■ The problem: In the data that follows, find each line containing "Click" and copy it.

■ Dataset entries:
┌──

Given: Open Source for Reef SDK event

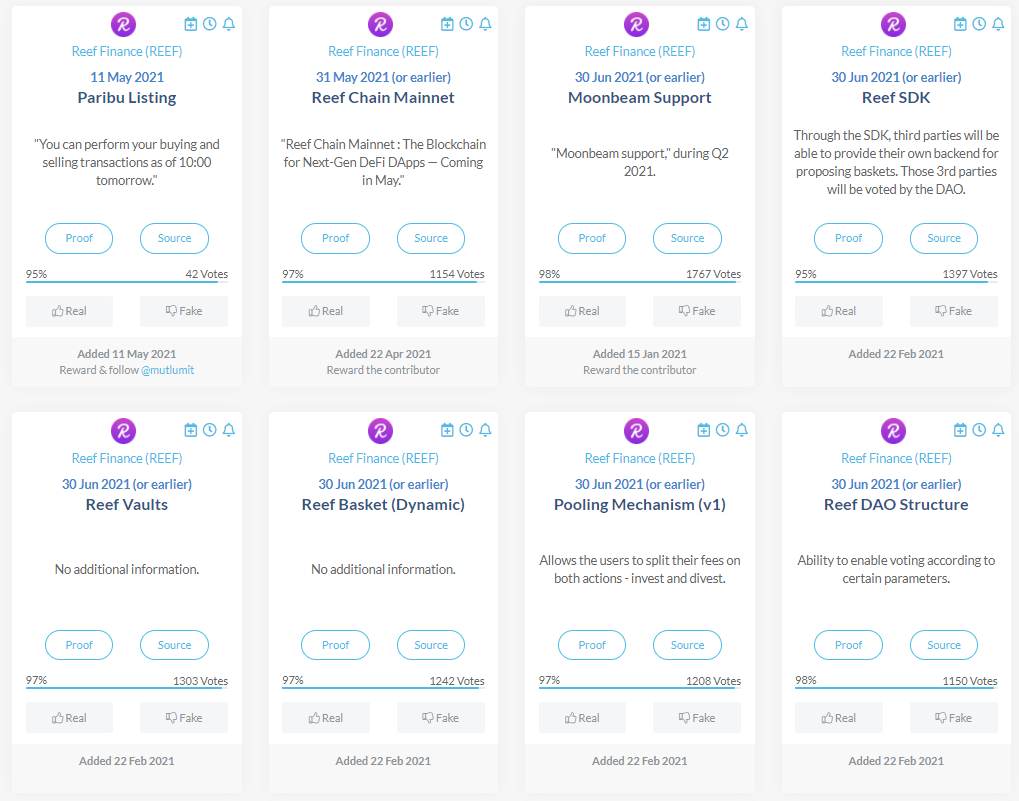Looking at the screenshot, I should pos(943,238).
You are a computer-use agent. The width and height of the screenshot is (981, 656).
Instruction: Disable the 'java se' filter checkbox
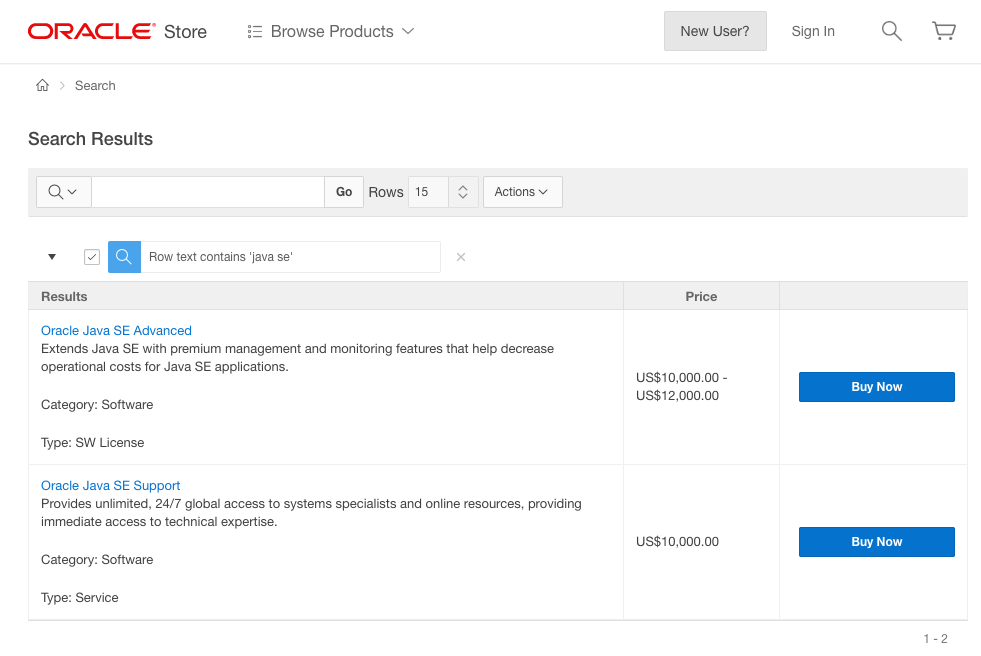tap(92, 257)
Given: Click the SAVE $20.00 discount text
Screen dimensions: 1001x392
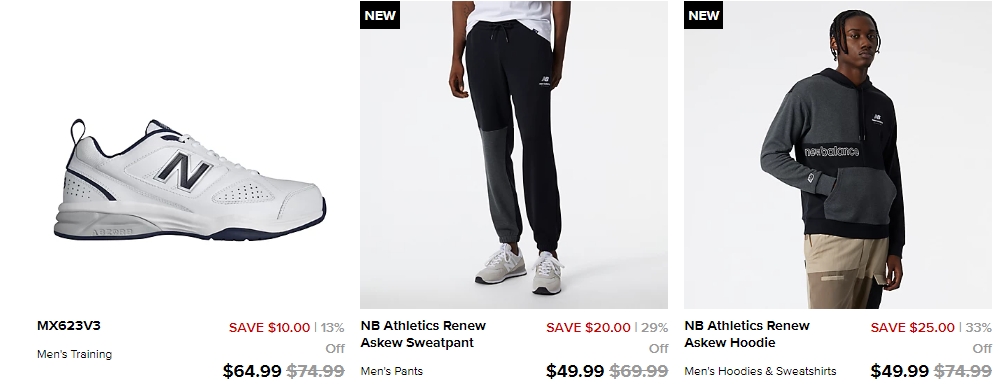Looking at the screenshot, I should pos(588,328).
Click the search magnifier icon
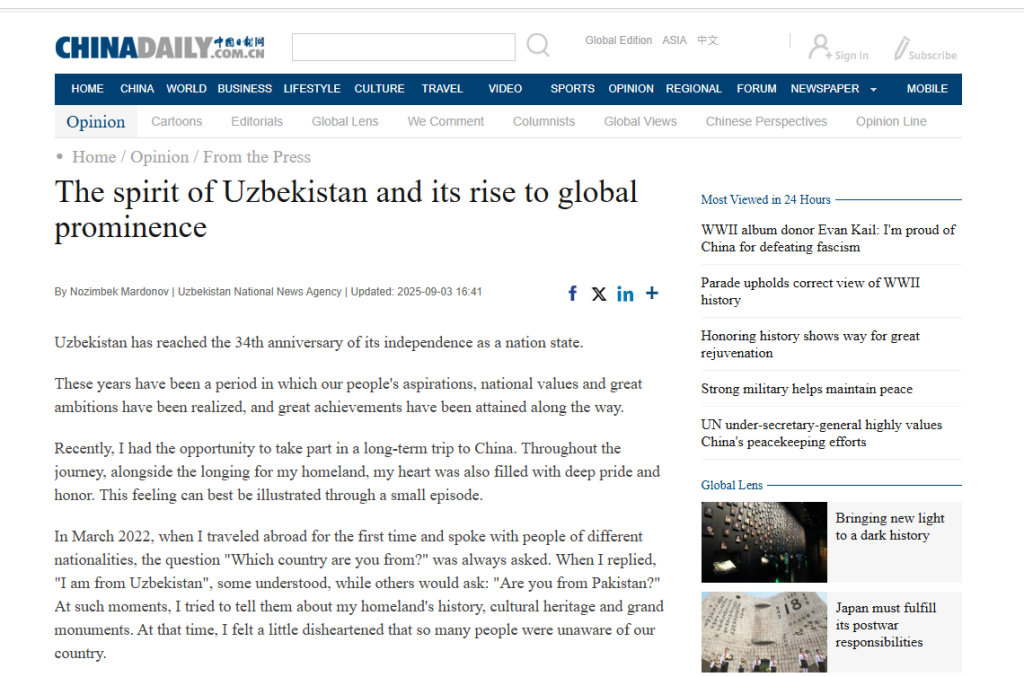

└──

■ Exercise output:
Given: Click the SAVE $20.00 discount text
Click the search magnifier icon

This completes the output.